Given ad auction data with static reserve prices in effect, we researched, implemented, and evaluated several algorithms for setting dynamic price floors to lift publisher revenue. Some pricing strategies were based off of RTB research papers, while others used ML frameworks such as VW and Tensorflow to inform floors. We created a simulator that ran strategies on our test data in order to calculate statistics for each strategy, and standardize our results.
We received data recorded with static price floors in place, meaning that bids that would have been below the price floor were not submitted. Because price floors were often engaged, most auctions did not have more than one recorded bid. To accurately simulate the effect of a pricing strategy however, we needed access to a distribution of incoming bids. We chose to assume that we had access to every possible bid. Even though this did not give us a true distribution, making this assumption allowed us to meaningfully compare strategies. There are several ways one might run production tests to compare strategies, but this was not in the scope of our project.
Our other technical challenges stem from the nature of the data we were given. The size of one week of auction data is recorded in terabytes of information, so not only did our strategies need to be feasible for very low latency use, but we also had to spend time developing efficient ways to run tests on our massive dataset without running up an astronomical AWS bill.
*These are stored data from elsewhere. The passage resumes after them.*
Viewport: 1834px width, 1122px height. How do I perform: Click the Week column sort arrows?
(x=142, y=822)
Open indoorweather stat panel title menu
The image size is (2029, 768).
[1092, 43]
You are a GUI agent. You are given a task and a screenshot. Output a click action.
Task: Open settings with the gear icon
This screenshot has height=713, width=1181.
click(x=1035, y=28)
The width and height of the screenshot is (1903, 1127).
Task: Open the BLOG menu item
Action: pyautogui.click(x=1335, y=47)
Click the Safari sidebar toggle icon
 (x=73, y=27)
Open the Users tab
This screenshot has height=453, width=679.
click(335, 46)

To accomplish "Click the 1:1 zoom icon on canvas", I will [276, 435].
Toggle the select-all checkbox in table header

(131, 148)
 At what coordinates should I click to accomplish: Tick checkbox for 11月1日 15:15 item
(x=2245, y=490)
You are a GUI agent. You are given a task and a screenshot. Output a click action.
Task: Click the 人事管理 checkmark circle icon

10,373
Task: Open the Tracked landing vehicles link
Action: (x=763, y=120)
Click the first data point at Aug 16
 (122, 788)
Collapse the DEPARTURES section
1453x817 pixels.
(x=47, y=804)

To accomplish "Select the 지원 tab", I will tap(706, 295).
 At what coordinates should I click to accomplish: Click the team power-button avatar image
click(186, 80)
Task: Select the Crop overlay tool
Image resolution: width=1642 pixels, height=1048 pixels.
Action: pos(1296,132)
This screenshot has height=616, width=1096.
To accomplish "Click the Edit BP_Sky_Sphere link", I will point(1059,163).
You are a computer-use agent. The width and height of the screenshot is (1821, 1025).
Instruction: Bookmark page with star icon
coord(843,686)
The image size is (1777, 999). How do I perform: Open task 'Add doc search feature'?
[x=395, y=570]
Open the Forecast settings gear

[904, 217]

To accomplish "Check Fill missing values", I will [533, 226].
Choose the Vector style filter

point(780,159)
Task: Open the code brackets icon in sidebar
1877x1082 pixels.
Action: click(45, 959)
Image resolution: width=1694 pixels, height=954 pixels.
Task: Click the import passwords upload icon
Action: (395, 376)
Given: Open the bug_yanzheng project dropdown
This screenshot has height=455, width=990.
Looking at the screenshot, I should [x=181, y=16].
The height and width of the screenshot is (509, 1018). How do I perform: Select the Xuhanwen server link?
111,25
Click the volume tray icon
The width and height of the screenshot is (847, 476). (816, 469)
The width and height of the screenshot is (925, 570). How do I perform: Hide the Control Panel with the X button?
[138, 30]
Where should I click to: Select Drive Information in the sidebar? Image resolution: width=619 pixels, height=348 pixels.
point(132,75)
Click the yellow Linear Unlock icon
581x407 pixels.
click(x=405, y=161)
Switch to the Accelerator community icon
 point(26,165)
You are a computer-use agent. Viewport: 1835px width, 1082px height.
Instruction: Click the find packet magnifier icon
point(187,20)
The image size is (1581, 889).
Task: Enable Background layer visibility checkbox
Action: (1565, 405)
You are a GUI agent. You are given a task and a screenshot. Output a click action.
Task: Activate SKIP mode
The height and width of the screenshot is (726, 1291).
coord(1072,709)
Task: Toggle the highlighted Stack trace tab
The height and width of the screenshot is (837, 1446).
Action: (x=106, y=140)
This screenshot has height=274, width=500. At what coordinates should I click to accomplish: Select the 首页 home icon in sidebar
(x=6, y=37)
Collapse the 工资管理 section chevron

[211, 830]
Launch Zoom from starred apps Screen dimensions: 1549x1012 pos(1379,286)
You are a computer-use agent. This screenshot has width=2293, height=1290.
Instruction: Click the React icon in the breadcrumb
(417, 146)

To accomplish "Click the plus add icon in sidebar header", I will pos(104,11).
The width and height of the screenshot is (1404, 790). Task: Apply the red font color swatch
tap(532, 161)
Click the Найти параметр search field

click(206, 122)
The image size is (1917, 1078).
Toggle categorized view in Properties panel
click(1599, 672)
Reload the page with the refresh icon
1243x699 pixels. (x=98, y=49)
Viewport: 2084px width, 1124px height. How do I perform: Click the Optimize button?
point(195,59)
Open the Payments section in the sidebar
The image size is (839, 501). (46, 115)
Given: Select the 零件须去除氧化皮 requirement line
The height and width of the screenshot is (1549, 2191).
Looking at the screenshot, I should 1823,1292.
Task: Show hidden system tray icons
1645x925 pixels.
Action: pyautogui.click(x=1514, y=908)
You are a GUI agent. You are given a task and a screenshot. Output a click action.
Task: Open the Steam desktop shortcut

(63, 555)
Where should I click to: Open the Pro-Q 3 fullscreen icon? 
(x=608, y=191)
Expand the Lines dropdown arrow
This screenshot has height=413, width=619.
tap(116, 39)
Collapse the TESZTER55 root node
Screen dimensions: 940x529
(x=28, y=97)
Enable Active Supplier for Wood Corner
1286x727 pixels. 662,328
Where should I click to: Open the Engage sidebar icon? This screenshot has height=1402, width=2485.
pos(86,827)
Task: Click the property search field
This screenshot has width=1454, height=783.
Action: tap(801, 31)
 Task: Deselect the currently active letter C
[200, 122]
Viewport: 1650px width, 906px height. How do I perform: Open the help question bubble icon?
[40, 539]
My team really appreciated the freedom we were given to experiment with pricing algorithms. In particular, members with a strong interest in math or machine learning were able to develop some pretty creative techniques (although traditional approaches were generally more effective). I think most of the growth from this project stemmed from its open-endedness, and the requirement that we develop and stick to an effective timeline in the presence of such freedom.